WRITTEN REQUEST → Repeat the listing below word for word, beginning with the line containing "Task: Click the Rýchle porovnanie input field" and continuing through the line containing "Looking at the screenshot, I should [125, 286].". Omit the pictures from your answer.

THE DATA →
====

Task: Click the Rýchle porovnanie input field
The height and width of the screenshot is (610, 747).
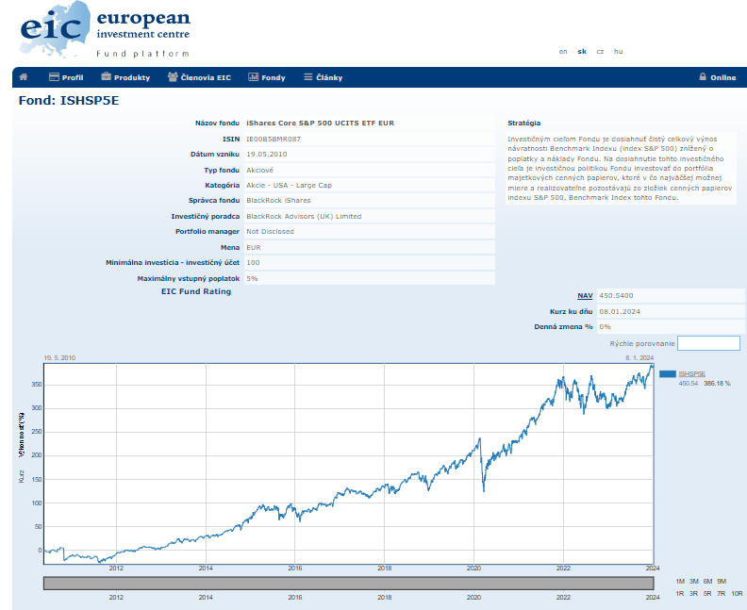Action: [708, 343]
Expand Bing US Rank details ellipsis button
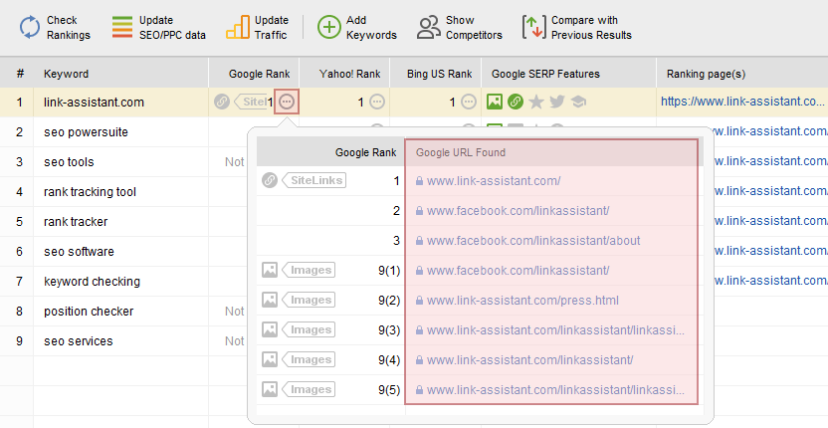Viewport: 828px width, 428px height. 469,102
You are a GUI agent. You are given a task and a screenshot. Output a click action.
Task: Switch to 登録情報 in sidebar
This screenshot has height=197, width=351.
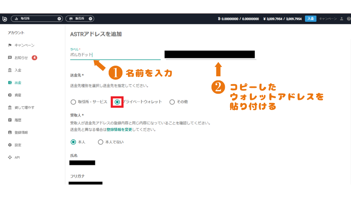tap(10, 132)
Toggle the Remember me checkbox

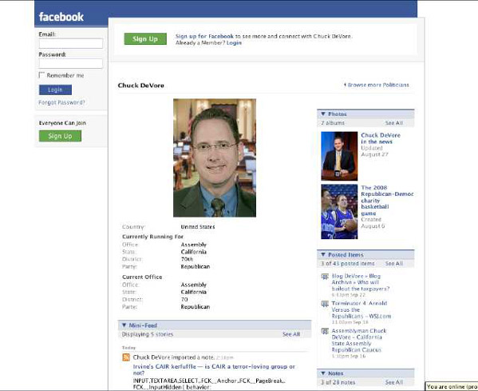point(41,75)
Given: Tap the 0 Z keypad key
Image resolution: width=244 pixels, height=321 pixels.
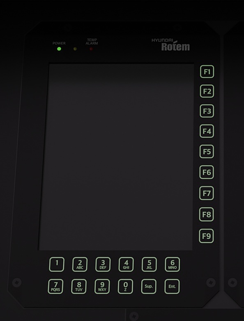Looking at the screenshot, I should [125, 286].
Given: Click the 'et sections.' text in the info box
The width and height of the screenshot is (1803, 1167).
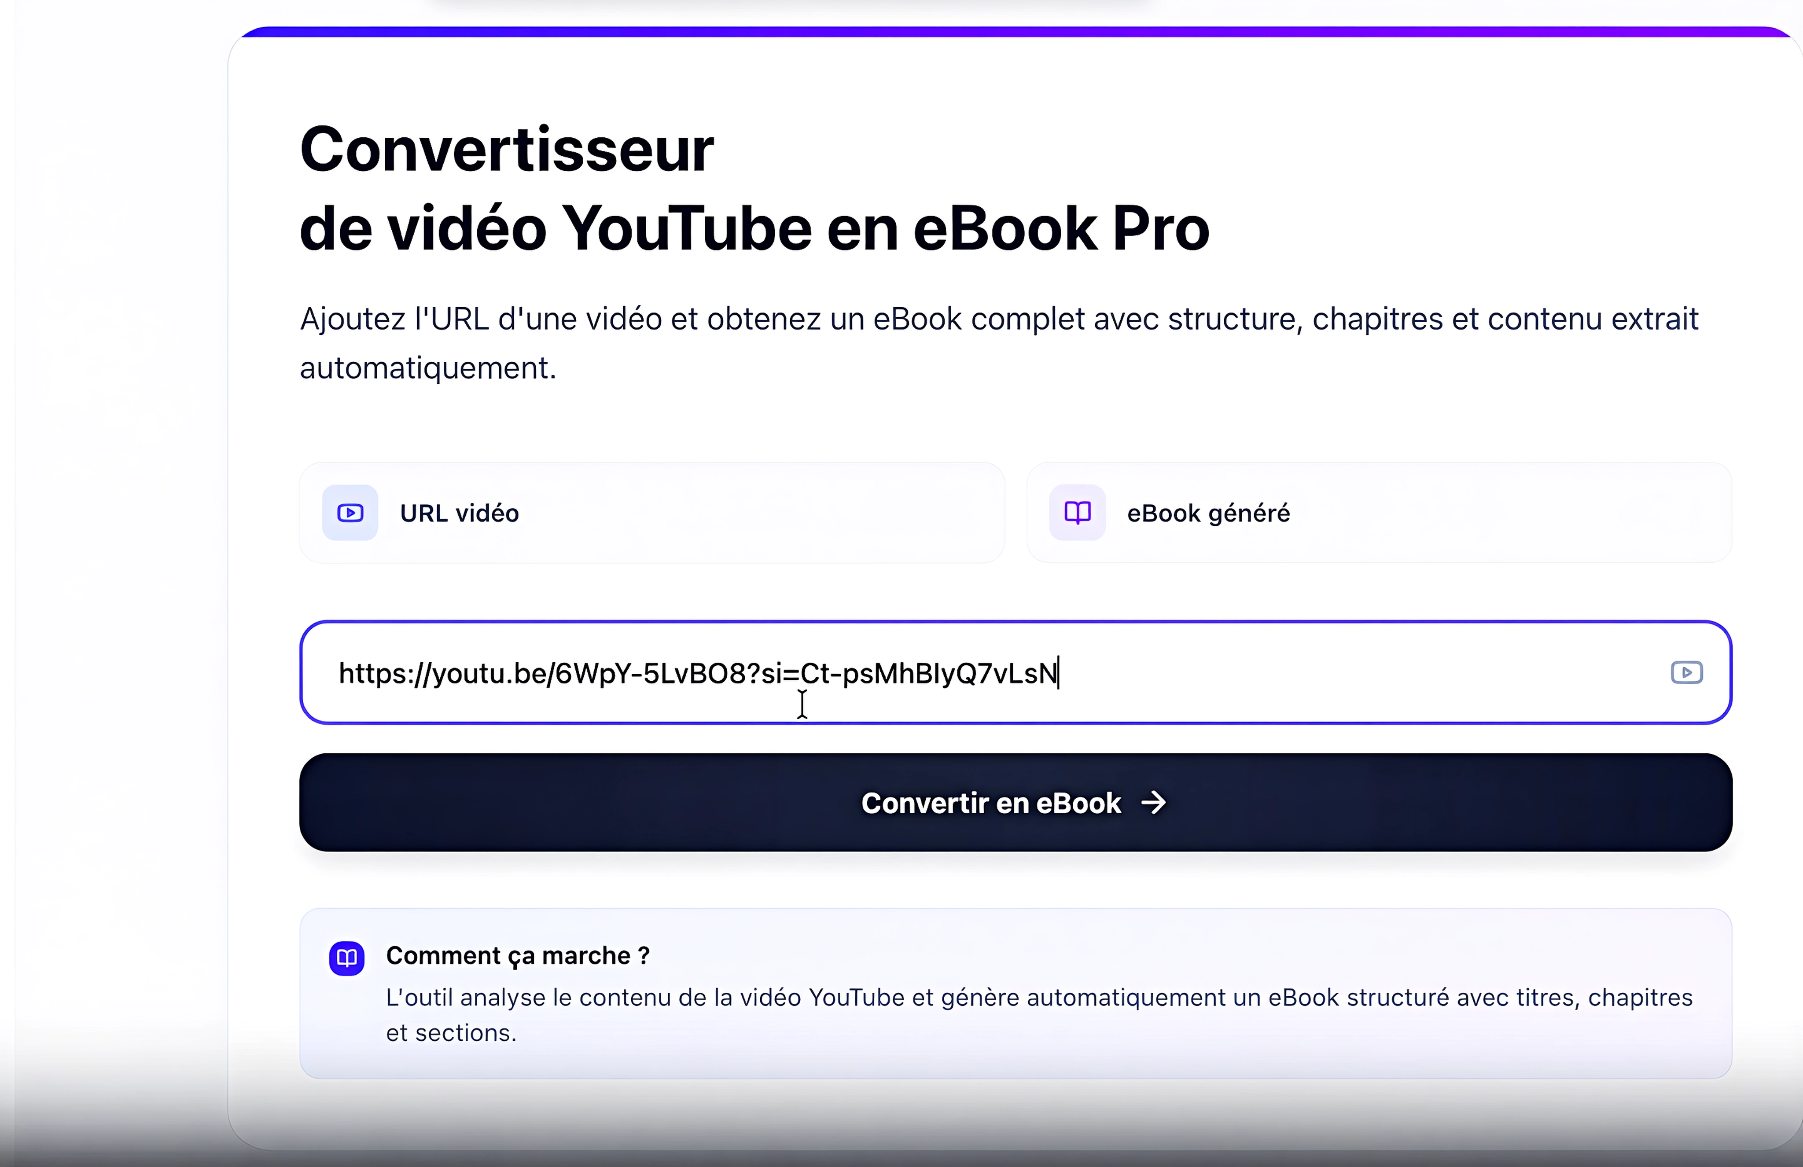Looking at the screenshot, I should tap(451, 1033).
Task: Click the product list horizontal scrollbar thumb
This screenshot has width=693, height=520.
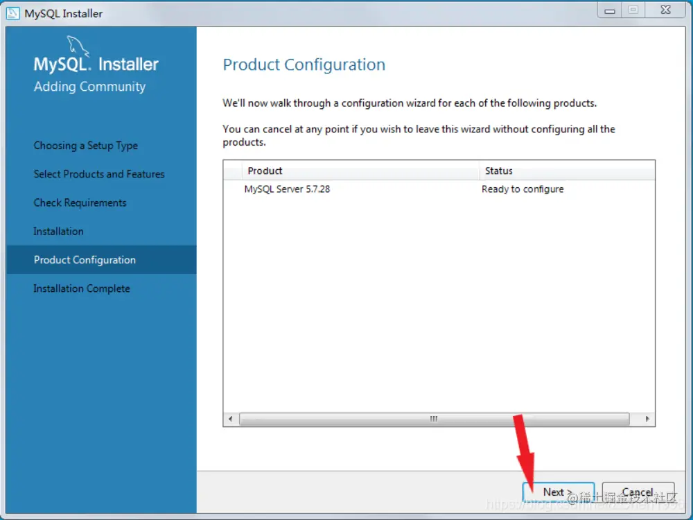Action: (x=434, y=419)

====

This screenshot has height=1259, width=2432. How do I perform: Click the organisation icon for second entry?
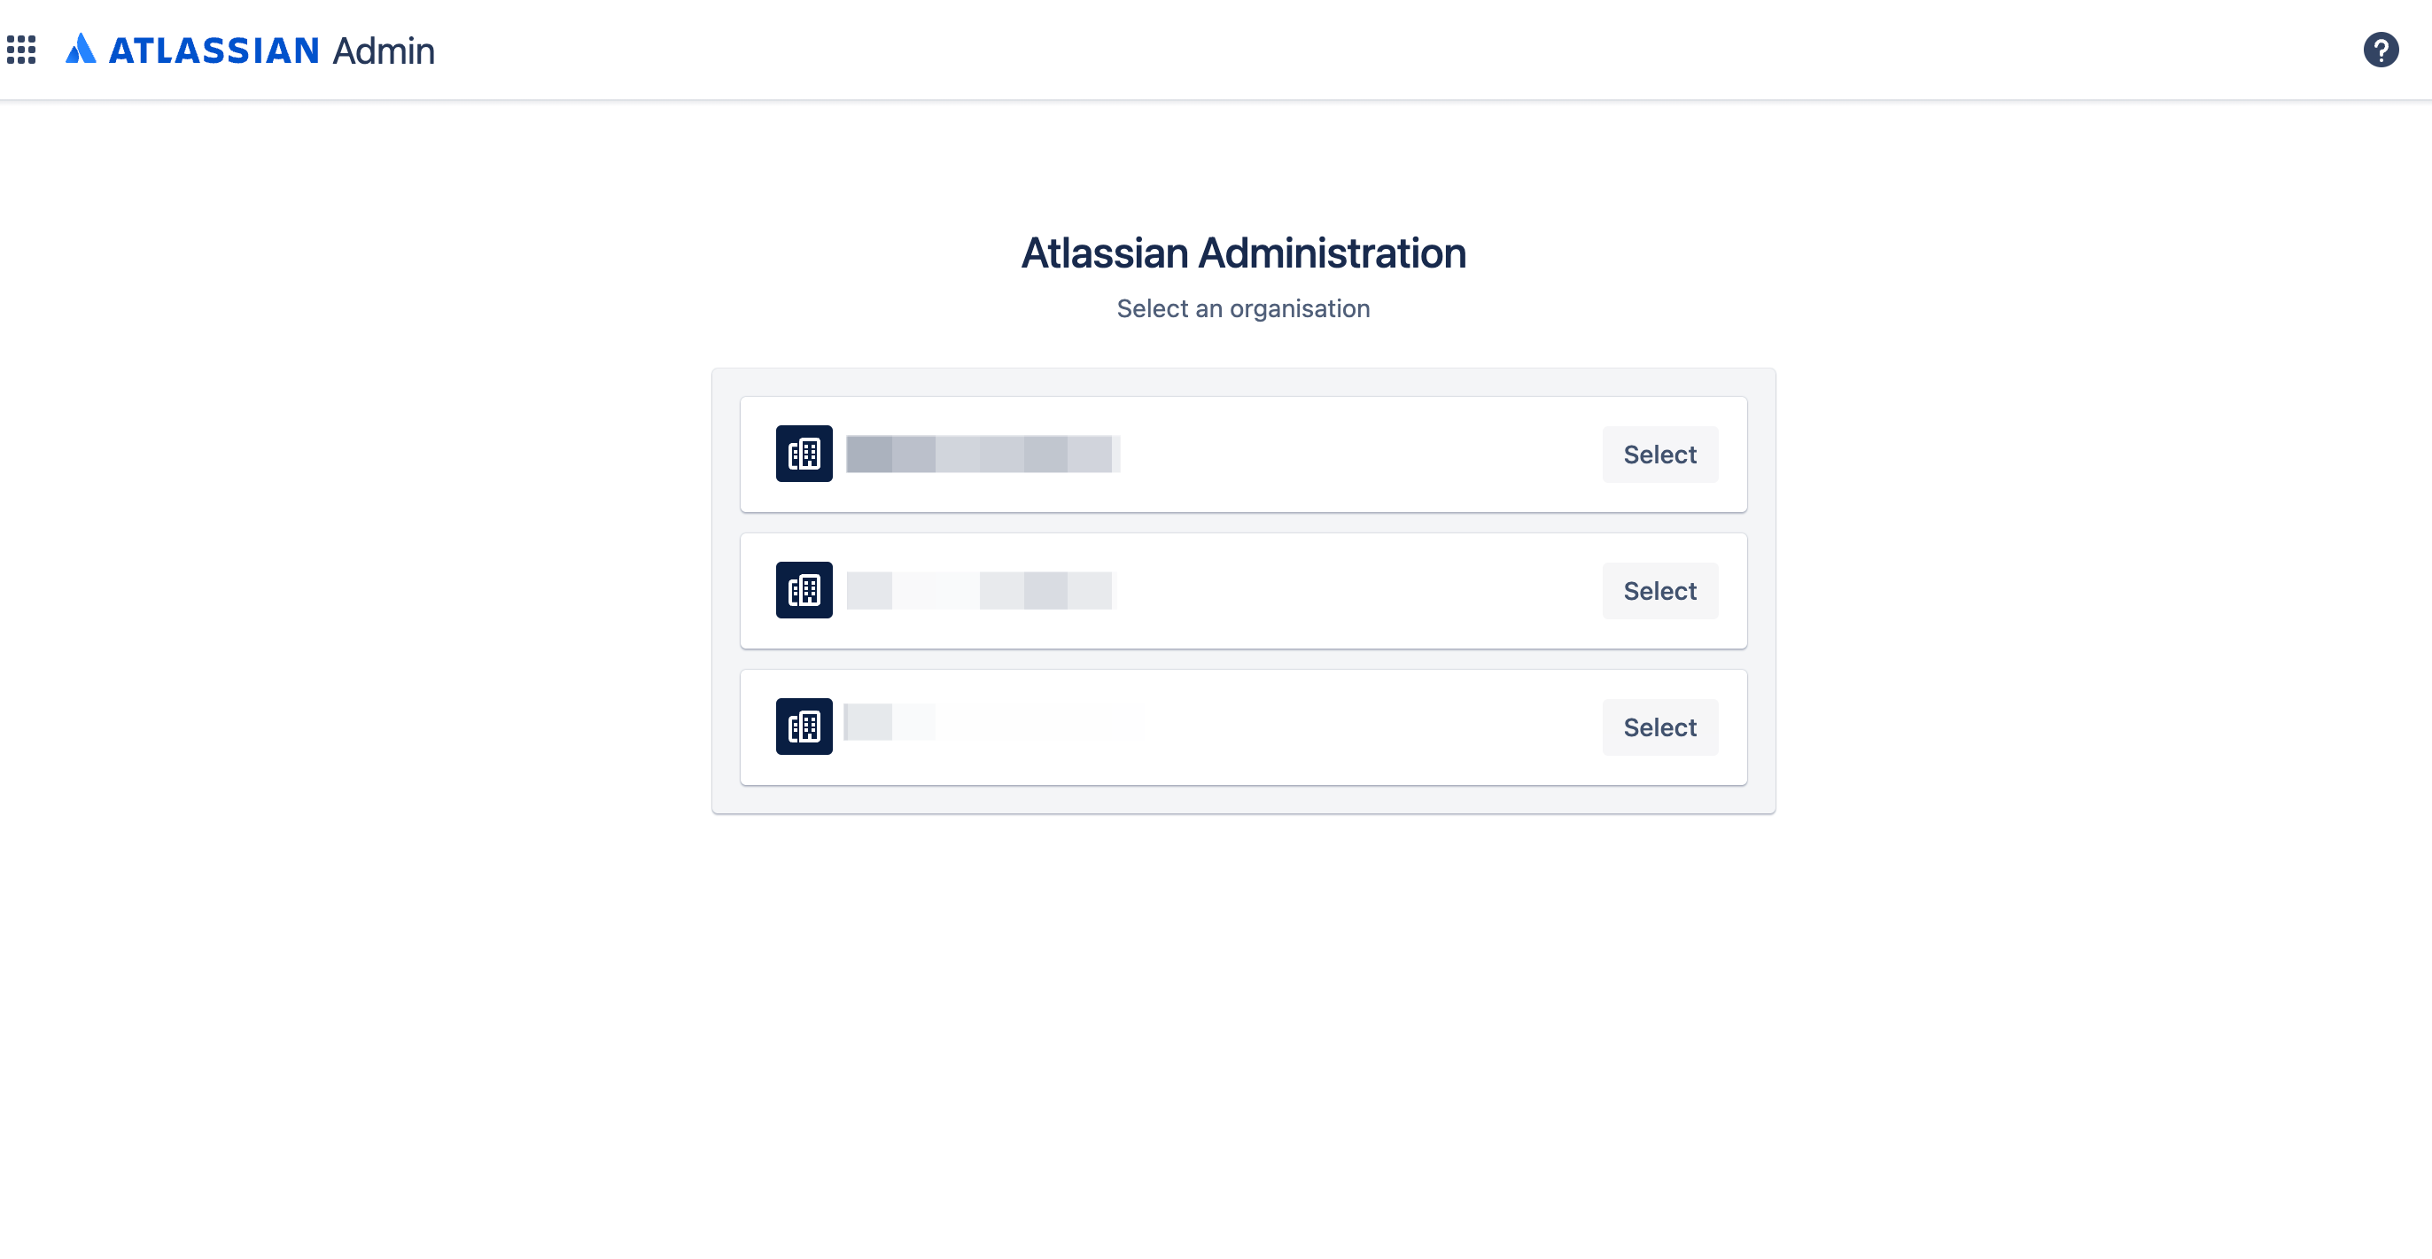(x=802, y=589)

====

FINISHED TASK →
Task: Click the Rýchle porovnanie input field
The height and width of the screenshot is (610, 747).
Action: [708, 343]
Expand Bing US Rank details ellipsis button
Viewport: 828px width, 428px height. 469,102
You are a GUI agent. You are given a task and a screenshot. Output a click action.
Task: Switch to 登録情報 in sidebar
This screenshot has height=197, width=351.
tap(10, 132)
Toggle the Remember me checkbox

point(41,75)
Given: Tap the 0 Z keypad key
Image resolution: width=244 pixels, height=321 pixels.
Looking at the screenshot, I should [125, 286].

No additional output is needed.